[Petikan Teks]

MOJOK.CO – Jelang akhir tahun, sudah saatnya melihat kaleidoskop. Bukan kaleidoskop tahun 2021, tapi kaleidoskop satu abad Indonesia.
Mau satu tahun, mau seratus tahun, nama bulan tetap sama; dimulai dari Januari dipungkasi dengan Desember. Di bawah matahari dan rembulan yang sama itu, izinkan saya ikut serta merefleksikan perjalanan Indonesia.
Tapi, maaf, bukan kaleidoskop Indonesia satu tahun mutakhir, 2021; melainkan kaleidoskop Indonesia yang berjarak 100 tahun, 1921.
Mari masuki postur Indonesia dan pergulatan manusia-manusia di masa 100 tahun lewat itu lewat bantuan koran-koran semasa; dari Neratja yang ditukangi Agoes Salim dan Abdul Muis dari Surabaya, Sinar Hindia yang dinahkodai duet Semaoen dan Darsono dari Semarang, Pemimpin yang dipimpin duet Soewardi Soerjaningrat dan Soerjopranoto dari Yogya, hingga Masa Baroe besutan S. Goenawan dari Bandung.
Kaleidoskop Satu Abad “Indonesia”: Pertarungan terakhir Pandemi
Setelah dua tahun berhadapan dengan pandemi, mungkin kamu sudah muak membaca daftar korban pandemi yang tiap hari dikeluarkan Kementerian Kesehatan dan disiarkan tanpa henti oleh media.
Sama, tepat untuk memulai kaleidoskop seratus tahun silam, “Indonesia” (baca: Hindia) di tahun 1921 genap satu dekade berhadapan dengan pandemi pes yang dimulai dari 1911. Artinya, “Indonesia” pernah memiliki pengalaman berhadapan dengan pandemi dalam rentang satu dekade.
Kondisinya naik turun. Bulan Maret, misalnya, Pasuruan dinyatakan bebas pes, tapi Magelang dan Muntilan kembali mengamuk bersamaan dengan guyuran hujan dan badai melanda Hindia pada Oktober.
Bulan berikutnya, muncul lagi. Apalagi, di tengah jalan, pes digenapi oleh badai pandemi influenza yang dimulai 1918.
Tanpa menyajikan naratif, mungkin sudah bosan, seperti ini, misalnya, Sinar Hindia menyajikan kabar pes:
Jumlah penderita penyakit pes sedari tanggal 16–22 April 1921 mencapai 124 orang, dengan perincian: Temanggung 4, Wonosobo 31, Magelang 30, Salatiga 11, Kendal 9; Boyolali 31, Surabaya 2, Pasuruan 2, Solo 1, Lamongan 3.
Terhitung semenjak 19 November 1921 sampai 25 November 1921, sudah ada 350 orang terkena penyakit pes dengan kalkulasi: Wonosobo, 11 orang; Temanggung, 12 orang; Magelang, 16 orang; Boyolali, 74 orang; Klaten, 13 orang; Surakarta, 2 orang; Salatiga, 36 orang; Kendal, 2 orang; Surabaya, 3 orang; Pasuruan, 2 orang; dan Blitar, 7 orang.

[/Petikan Teks]
[Bahan Hasil Ekstraksi]

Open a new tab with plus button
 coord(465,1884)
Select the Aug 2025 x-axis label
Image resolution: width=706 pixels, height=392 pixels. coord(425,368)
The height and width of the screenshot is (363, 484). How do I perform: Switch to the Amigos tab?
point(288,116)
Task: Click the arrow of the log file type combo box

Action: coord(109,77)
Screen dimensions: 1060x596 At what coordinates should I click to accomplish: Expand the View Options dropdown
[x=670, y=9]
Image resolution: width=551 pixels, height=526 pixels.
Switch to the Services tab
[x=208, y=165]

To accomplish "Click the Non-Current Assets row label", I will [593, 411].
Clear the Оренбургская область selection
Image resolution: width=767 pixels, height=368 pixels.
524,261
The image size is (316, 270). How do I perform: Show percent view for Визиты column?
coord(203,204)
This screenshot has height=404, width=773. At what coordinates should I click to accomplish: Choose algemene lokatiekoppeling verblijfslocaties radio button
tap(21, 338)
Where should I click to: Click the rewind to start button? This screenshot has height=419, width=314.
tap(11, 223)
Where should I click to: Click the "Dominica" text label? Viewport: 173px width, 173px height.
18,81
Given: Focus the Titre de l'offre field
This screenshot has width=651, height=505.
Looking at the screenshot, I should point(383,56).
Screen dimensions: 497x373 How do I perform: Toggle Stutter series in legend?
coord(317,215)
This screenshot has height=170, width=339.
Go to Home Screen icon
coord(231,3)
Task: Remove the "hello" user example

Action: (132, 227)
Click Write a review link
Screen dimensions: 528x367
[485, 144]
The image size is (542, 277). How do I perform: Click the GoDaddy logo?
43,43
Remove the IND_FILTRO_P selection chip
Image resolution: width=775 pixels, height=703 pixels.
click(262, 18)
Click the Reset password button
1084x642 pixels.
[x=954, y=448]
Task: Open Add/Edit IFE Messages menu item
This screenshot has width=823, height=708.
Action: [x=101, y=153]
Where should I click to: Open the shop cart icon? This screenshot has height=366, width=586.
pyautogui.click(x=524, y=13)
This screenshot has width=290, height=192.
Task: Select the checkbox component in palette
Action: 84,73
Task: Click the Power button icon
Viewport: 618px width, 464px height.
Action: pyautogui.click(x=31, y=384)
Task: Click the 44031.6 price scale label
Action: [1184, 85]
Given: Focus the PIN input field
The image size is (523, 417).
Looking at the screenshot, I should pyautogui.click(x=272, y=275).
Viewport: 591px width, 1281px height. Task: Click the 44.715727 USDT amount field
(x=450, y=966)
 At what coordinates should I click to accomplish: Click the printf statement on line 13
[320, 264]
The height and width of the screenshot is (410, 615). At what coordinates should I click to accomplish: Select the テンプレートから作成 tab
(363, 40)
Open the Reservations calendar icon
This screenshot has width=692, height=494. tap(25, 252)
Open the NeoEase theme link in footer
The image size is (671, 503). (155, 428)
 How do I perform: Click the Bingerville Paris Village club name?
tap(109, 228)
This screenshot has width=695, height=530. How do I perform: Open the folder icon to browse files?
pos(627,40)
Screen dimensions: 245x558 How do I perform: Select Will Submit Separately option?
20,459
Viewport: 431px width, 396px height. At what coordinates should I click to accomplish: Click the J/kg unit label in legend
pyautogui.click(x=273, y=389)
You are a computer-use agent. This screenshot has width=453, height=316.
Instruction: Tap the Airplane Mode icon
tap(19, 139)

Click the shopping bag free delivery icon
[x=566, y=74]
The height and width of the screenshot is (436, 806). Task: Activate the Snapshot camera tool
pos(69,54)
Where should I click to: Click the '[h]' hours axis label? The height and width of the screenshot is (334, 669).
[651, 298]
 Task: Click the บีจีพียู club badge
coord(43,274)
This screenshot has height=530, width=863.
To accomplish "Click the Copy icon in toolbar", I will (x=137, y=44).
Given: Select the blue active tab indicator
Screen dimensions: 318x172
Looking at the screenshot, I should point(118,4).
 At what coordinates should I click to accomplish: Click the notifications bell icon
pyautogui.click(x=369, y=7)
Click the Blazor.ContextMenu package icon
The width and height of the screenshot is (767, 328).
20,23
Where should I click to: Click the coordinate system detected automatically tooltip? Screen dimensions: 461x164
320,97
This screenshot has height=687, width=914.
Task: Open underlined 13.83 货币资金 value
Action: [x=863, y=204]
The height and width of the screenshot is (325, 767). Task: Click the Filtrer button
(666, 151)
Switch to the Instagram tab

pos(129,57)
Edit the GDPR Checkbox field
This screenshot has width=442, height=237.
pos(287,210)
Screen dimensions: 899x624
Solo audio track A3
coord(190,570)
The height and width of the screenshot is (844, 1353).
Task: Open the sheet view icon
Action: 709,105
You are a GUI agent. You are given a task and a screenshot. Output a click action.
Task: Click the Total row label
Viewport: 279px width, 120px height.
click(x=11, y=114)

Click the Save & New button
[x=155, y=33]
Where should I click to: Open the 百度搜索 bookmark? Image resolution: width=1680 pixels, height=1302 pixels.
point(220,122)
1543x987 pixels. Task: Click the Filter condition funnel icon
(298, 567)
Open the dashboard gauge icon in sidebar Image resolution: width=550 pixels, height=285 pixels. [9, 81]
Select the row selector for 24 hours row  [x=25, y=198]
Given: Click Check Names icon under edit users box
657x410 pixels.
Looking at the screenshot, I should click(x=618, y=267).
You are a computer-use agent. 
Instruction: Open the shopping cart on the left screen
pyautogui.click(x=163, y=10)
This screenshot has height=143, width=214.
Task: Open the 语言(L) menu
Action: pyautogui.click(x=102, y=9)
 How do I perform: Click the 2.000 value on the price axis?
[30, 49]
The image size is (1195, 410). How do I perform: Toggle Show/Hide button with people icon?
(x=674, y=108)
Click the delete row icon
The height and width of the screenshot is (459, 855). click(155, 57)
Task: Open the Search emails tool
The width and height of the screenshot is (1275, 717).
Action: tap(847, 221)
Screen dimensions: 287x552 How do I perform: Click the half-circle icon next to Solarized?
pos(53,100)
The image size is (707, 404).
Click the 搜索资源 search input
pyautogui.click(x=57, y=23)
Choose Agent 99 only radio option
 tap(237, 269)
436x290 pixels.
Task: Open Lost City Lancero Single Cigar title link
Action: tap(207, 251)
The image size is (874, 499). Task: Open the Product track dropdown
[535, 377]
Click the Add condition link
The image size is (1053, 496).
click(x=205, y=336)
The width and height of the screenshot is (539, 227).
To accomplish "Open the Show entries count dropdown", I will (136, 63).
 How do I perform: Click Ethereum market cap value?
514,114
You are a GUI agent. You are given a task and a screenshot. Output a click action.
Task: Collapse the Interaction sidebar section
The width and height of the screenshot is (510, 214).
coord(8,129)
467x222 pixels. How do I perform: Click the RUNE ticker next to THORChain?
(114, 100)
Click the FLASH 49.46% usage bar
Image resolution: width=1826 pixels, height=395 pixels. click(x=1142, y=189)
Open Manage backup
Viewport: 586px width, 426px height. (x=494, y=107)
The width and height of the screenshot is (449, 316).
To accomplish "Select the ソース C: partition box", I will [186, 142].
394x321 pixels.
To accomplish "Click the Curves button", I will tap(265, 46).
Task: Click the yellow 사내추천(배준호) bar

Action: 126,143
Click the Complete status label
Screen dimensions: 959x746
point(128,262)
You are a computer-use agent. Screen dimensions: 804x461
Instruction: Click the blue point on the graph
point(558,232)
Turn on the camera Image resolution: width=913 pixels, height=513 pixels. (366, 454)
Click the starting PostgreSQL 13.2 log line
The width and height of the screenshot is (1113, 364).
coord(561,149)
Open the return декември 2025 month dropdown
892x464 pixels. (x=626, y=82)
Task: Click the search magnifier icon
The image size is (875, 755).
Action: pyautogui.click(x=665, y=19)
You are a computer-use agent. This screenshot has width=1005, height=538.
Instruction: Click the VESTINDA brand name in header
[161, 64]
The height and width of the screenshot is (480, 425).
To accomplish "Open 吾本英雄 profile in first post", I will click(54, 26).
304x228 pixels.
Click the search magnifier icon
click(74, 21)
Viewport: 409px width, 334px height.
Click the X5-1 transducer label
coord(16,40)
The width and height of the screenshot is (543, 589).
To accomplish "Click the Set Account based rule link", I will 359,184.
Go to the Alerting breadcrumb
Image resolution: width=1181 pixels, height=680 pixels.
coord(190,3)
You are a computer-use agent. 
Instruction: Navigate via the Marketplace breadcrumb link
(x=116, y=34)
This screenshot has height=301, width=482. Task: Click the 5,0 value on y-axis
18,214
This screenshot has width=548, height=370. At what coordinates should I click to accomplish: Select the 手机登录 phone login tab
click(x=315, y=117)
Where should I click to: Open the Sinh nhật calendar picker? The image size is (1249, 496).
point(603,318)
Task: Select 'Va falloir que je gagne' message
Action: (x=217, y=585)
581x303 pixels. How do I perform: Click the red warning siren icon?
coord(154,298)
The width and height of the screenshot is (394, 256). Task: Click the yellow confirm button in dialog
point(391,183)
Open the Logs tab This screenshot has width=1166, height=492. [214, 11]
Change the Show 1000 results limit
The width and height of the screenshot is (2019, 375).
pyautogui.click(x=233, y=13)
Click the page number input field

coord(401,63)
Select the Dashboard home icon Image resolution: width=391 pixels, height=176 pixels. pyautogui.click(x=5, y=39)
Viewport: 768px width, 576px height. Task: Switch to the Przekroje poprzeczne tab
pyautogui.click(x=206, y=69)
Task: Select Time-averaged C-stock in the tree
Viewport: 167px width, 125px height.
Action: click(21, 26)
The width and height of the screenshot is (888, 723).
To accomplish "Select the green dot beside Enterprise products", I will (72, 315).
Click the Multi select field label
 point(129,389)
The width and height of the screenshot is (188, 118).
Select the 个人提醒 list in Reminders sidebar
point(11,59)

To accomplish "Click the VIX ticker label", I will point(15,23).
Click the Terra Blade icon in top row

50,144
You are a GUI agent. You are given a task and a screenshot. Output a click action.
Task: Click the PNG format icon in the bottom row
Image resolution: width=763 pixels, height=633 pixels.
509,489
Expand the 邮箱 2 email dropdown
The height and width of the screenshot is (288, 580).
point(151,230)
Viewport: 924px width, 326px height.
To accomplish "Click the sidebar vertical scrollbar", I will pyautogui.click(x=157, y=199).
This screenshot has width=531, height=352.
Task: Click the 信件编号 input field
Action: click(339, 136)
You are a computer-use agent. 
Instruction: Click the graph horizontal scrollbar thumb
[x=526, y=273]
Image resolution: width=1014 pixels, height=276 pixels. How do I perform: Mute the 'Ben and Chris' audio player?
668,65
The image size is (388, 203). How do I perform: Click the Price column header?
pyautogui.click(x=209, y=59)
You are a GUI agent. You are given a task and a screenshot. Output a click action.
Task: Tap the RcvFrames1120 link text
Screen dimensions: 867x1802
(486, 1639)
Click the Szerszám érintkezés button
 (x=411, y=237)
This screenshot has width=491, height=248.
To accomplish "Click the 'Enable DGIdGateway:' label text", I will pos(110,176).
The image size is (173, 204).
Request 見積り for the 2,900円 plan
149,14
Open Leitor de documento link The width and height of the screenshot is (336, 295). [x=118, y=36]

[/Bahan Hasil Ekstraksi]

**Soal yang Dikerjakan**.
#1 Jawablah pertanyaan berikut berdasarkan petikan teks tentang kaleidoskop Indonesia tahun 1921.
(a) Koran apa yang ditukangi Agoes Salim dan Abdul Muis?
(b) Pada tahun berapa pandemi pes di "Indonesia" dimulai?
(c) Berapa jumlah penderita penyakit pes sejak tanggal 16 hingga 22 April 1921?
#2 Ulangi dengan tepat bagian petikan teks tentang kaleidoskop Indonesia tahun 1921 yang terletak antara "Mau satu tahun, mau" dan "100 tahun, 1921.", termasuk kedua bagian tersebut.

**Jawaban Soal**.
#1
(a) Neratja.
(b) 1911.
(c) 124 orang.

#2
Mau satu tahun, mau seratus tahun, nama bulan tetap sama; dimulai dari Januari dipungkasi dengan Desember. Di bawah matahari dan rembulan yang sama itu, izinkan saya ikut serta merefleksikan perjalanan Indonesia.
Tapi, maaf, bukan kaleidoskop Indonesia satu tahun mutakhir, 2021; melainkan kaleidoskop Indonesia yang berjarak 100 tahun, 1921.